| Estratto della pagina |
Secondo le recenti dichiarazioni del Ministro per lo Sport e la Gioventù, Andrea Abodi, chi compra o utilizza abbonamenti illegali per guardare eventi sportivi potrebbe presto vedere il proprio nome reso pubblico, in un tentativo di “name and shame” senza precedenti.

Credo che i nomi di chi acquista biglietti illegali potrebbero presto essere resi pubblici. Va oltre le preoccupazioni sulla privacy, è un reato. Spero che la gente capisca che forse è meglio spendere qualche euro in più ed evitare di incorrere in problemi”, ha affermato Abodi, durante un evento ufficiale di Sky.

Dal blocco Piracy Shield alla “vergogna pubblica”

L’Italia è ormai considerata uno dei Paesi più aggressivi nella lotta alla pirateria online. Dopo l’introduzione del controverso sistema di blocco Piracy Shield, capace di oscurare siti e flussi IPTV in tempo reale, le autorità hanno iniziato a colpire anche gli utenti finali.

| Esercizi da svolgere |
1 - Rispondi a queste domande sul testo dedicato alla pirateria:
(a) Quale carica ricopre Andrea Abodi?
(b) In quale occasione Abodi ha rilasciato le sue dichiarazioni?
(c) Come si chiama il sistema di blocco introdotto in Italia?
2 - Puoi ricopiare dal testo sulla pirateria il passo che comincia con le parole "Secondo le recenti" e termina con "ufficiale di Sky."?
3 - Come potrebbe proseguire il testo sulla lotta alla pirateria in Italia? Scrivine il seguito a partire dalla sua ultima frase.

| Dati forniti |
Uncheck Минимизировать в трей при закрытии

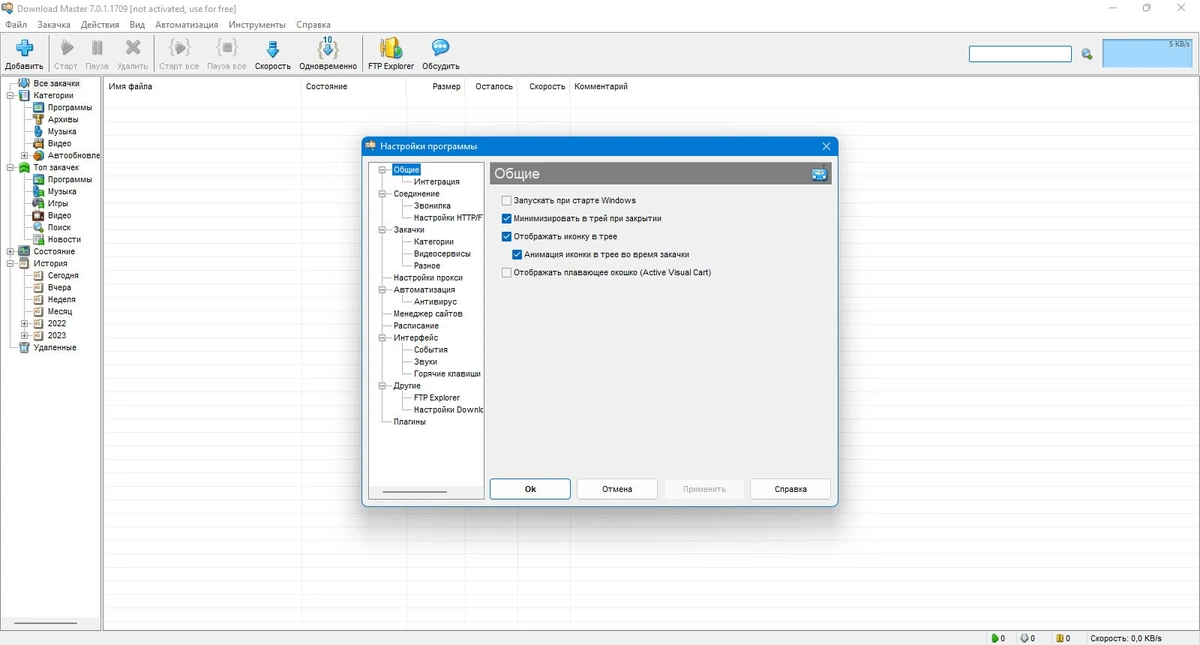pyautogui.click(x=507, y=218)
--
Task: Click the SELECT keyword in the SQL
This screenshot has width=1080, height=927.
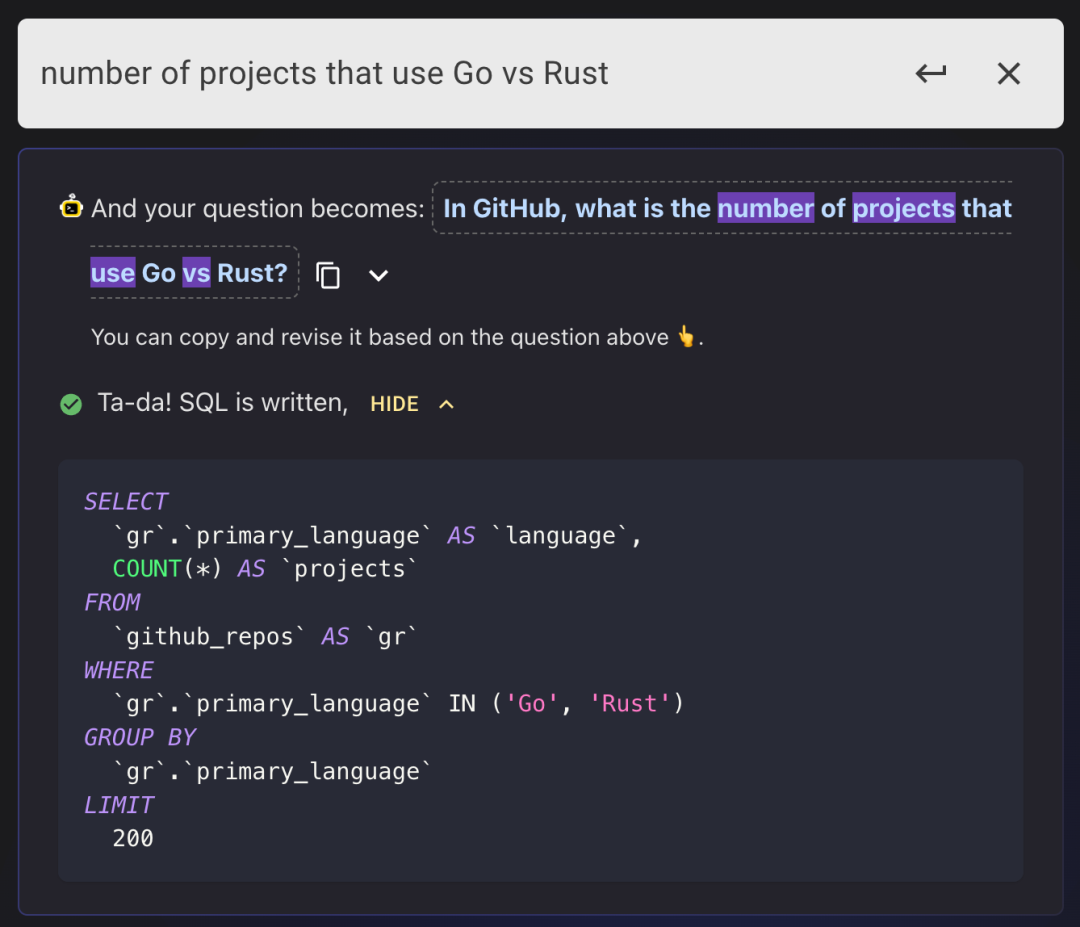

| Soluzioni per esercizio |
1 -
(a) Ministro per lo Sport e la Gioventù.
(b) Durante un evento ufficiale di Sky.
(c) Piracy Shield.

2 -
Secondo le recenti dichiarazioni del Ministro per lo Sport e la Gioventù, Andrea Abodi, chi compra o utilizza abbonamenti illegali per guardare eventi sportivi potrebbe presto vedere il proprio nome reso pubblico, in un tentativo di “name and shame” senza precedenti.

Credo che i nomi di chi acquista biglietti illegali potrebbero presto essere resi pubblici. Va oltre le preoccupazioni sulla privacy, è un reato. Spero che la gente capisca che forse è meglio spendere qualche euro in più ed evitare di incorrere in problemi”, ha affermato Abodi, durante un evento ufficiale di Sky.

3 -
Lo scorso anno, la Guardia di Finanza ha sequestrato un database con oltre 2.200 abbonati a servizi IPTV pirata. A questi utenti sono state inviate sanzioni amministrative fino a 141 euro. Ma per molti, la storia non si è chiusa lì: DAZN ha inviato una seconda lettera, chiedendo un ulteriore pagamento di 500 euro a titolo di risarcimento per i danni economici subiti.

Una doppia punizione che ha sollevato non poche polemiche. Tuttavia, il messaggio è chiaro: in Italia la pirateria non è più un peccato veniale.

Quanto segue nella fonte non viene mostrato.